> **Stored dataset items**
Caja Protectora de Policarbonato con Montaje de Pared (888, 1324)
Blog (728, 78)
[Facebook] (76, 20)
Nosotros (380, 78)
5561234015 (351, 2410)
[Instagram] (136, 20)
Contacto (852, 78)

> **Task instructions**
The records need to be copied exactly, with no line left out.

> **Solution**
Caja Protectora de Policarbonato con Montaje de Pared (888, 1324)
Blog (728, 78)
[Facebook] (76, 20)
Nosotros (380, 78)
5561234015 (351, 2410)
[Instagram] (136, 20)
Contacto (852, 78)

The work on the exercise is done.